[Task data — start]

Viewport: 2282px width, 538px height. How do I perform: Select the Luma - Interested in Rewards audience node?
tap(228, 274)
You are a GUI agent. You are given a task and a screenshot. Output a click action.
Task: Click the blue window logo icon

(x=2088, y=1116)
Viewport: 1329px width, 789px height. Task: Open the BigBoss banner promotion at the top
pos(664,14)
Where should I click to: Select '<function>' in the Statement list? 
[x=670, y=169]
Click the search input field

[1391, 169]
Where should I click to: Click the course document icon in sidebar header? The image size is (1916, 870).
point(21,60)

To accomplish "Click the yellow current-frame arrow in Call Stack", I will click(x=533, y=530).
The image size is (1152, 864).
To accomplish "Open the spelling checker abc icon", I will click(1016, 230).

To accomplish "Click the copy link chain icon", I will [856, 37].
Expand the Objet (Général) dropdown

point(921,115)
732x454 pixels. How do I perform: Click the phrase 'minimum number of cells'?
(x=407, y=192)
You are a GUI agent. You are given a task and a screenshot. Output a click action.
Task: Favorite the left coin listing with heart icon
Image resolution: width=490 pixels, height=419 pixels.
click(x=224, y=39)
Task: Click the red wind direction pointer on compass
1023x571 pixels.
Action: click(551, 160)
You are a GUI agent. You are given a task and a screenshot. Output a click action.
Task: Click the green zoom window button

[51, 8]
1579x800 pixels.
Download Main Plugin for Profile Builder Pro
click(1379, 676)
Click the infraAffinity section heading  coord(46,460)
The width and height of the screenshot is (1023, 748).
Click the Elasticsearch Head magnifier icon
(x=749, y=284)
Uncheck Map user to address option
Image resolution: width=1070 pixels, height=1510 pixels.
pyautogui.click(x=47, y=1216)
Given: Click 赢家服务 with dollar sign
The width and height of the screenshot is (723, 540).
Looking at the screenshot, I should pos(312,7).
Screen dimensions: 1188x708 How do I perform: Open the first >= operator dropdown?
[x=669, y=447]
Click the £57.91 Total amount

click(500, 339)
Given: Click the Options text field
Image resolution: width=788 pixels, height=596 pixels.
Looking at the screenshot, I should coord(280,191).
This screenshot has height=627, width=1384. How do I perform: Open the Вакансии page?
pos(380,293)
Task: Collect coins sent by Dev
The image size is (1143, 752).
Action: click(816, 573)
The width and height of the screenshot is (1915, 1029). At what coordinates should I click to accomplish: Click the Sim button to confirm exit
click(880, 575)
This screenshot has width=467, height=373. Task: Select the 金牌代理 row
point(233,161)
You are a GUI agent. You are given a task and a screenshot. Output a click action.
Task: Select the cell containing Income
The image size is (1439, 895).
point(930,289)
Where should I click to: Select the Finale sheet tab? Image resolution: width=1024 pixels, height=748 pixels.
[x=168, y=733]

[Task data — finish]

Work order
When the line with "Click the search input field" is reached in the data above, start copying there, and copy each line exactly until the line with "1579x800 pixels." has been copied; copy nothing else.

Response box
Click the search input field

[1391, 169]
Where should I click to: Click the course document icon in sidebar header? The image size is (1916, 870).
point(21,60)

To accomplish "Click the yellow current-frame arrow in Call Stack", I will click(x=533, y=530).
The image size is (1152, 864).
To accomplish "Open the spelling checker abc icon", I will click(1016, 230).

To accomplish "Click the copy link chain icon", I will [856, 37].
Expand the Objet (Général) dropdown

point(921,115)
732x454 pixels. How do I perform: Click the phrase 'minimum number of cells'?
(x=407, y=192)
You are a GUI agent. You are given a task and a screenshot. Output a click action.
Task: Favorite the left coin listing with heart icon
Image resolution: width=490 pixels, height=419 pixels.
click(x=224, y=39)
Task: Click the red wind direction pointer on compass
1023x571 pixels.
Action: click(551, 160)
You are a GUI agent. You are given a task and a screenshot. Output a click action.
Task: Click the green zoom window button

[51, 8]
1579x800 pixels.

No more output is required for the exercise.